- _YOUR GOAL_:
Copy out the lines of the material from the line with "Annuaire des Elagueurs" up to and including the line with "Devis Paysagiste en".
▶
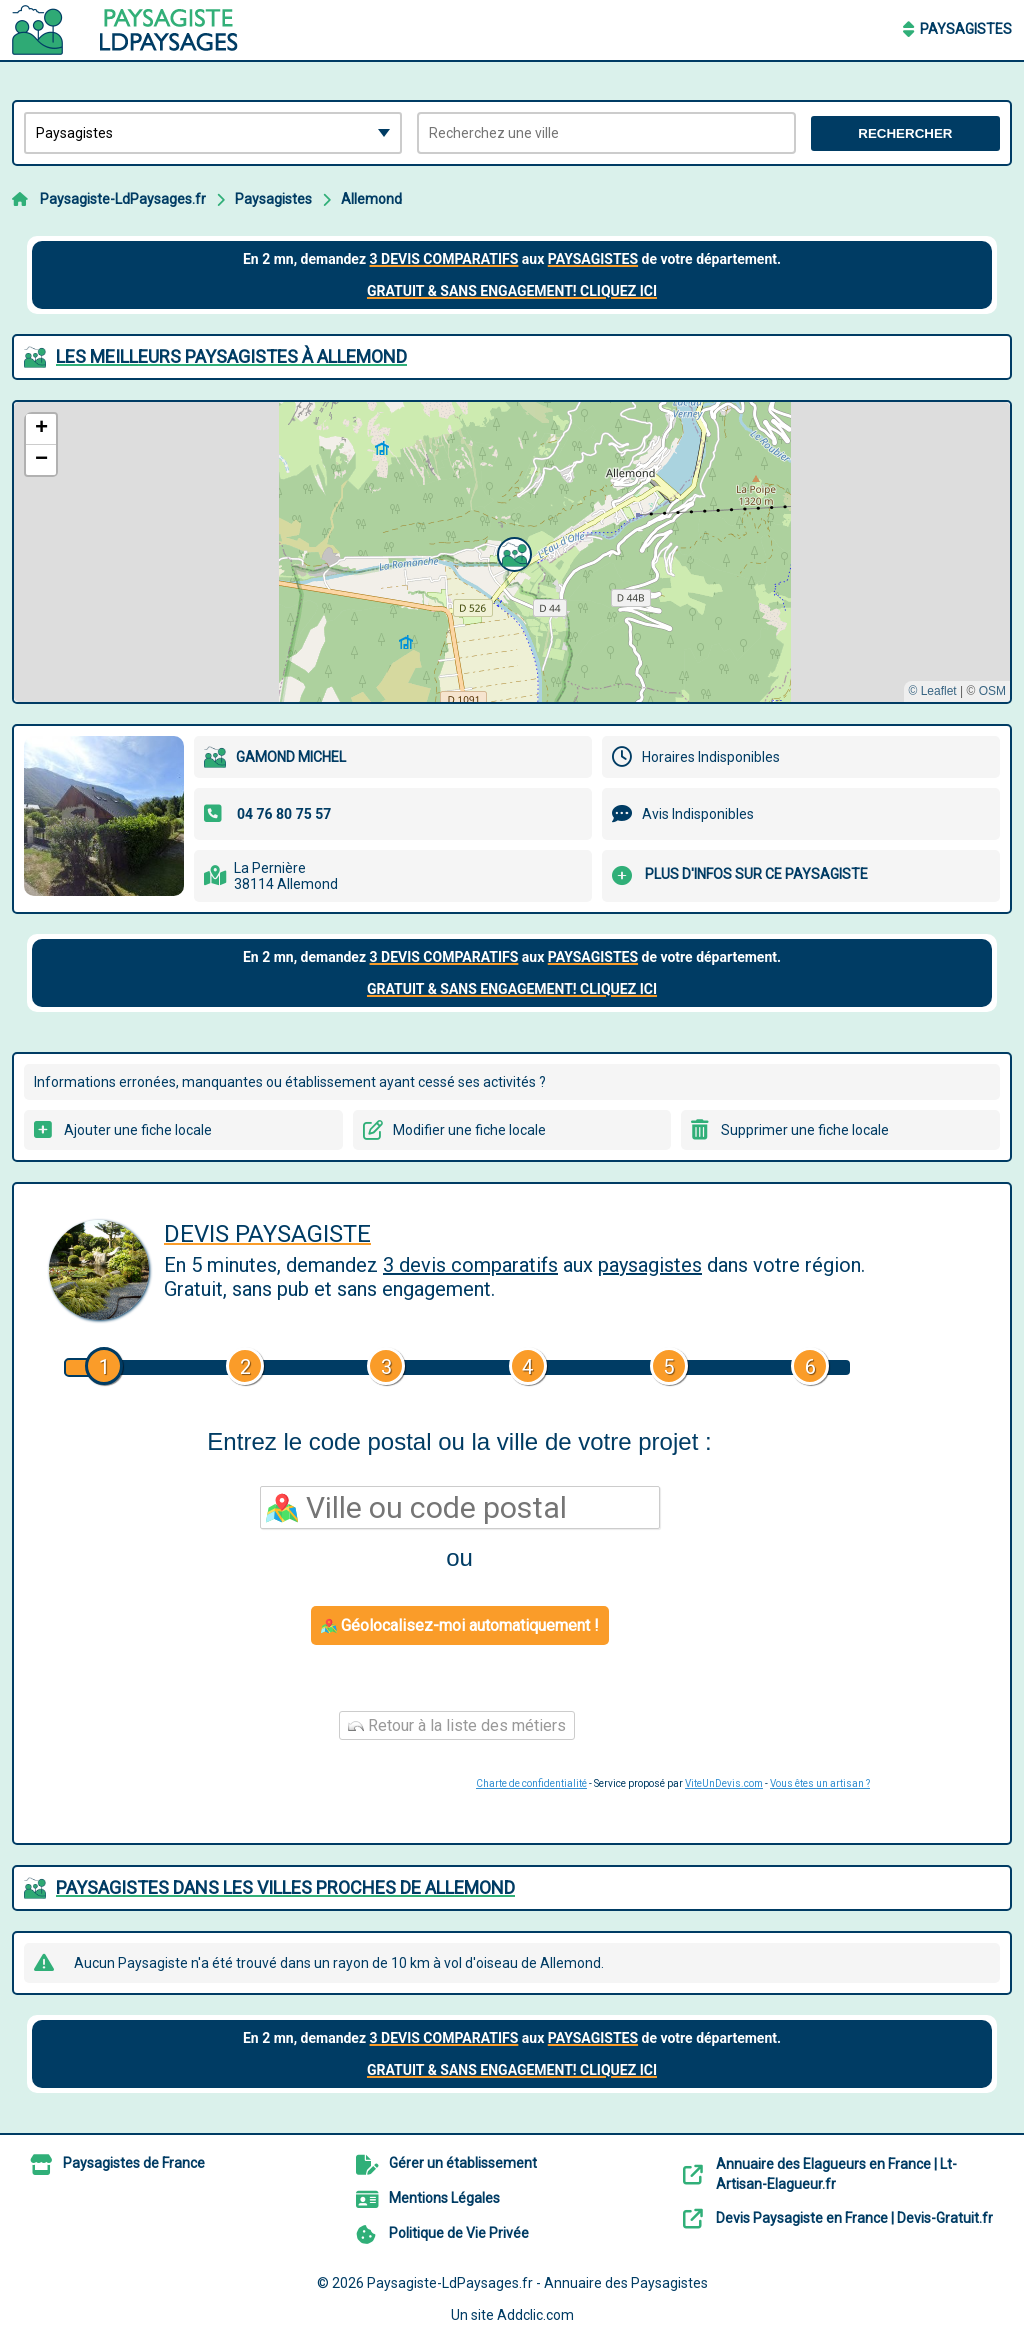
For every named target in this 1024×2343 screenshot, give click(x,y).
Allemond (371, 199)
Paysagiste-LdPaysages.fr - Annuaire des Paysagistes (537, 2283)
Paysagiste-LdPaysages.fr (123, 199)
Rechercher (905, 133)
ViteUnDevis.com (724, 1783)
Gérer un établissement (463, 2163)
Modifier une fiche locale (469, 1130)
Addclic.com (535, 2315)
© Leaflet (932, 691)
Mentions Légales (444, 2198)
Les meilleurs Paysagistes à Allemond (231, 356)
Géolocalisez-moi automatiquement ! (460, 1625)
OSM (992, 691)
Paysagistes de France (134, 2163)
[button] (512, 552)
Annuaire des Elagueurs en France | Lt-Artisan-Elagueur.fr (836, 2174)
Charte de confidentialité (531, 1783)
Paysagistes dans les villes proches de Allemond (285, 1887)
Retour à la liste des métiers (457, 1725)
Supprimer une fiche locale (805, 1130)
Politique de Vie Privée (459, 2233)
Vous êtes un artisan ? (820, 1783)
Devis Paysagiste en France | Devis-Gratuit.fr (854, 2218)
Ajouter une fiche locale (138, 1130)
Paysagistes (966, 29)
◀
▶
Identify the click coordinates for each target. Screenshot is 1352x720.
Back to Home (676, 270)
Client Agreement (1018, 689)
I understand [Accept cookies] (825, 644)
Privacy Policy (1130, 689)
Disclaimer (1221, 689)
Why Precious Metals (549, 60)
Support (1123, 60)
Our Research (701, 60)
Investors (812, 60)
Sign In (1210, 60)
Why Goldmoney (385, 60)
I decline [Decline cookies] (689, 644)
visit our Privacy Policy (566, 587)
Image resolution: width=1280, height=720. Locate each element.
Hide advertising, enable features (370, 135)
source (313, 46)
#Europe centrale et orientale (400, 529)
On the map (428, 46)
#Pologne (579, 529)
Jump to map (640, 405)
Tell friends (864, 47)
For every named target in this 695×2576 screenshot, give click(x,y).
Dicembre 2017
◀
- _PROBLEM SOLUTION_:
Annuaire des Elagueurs en France | Lt-Artisan-Elagueur.fr (836, 2174)
Charte de confidentialité (531, 1783)
Paysagistes dans les villes proches de Allemond (285, 1887)
Retour à la liste des métiers (457, 1725)
Supprimer une fiche locale (805, 1130)
Politique de Vie Privée (459, 2233)
Vous êtes un artisan ? (820, 1783)
Devis Paysagiste en France | Devis-Gratuit.fr (854, 2218)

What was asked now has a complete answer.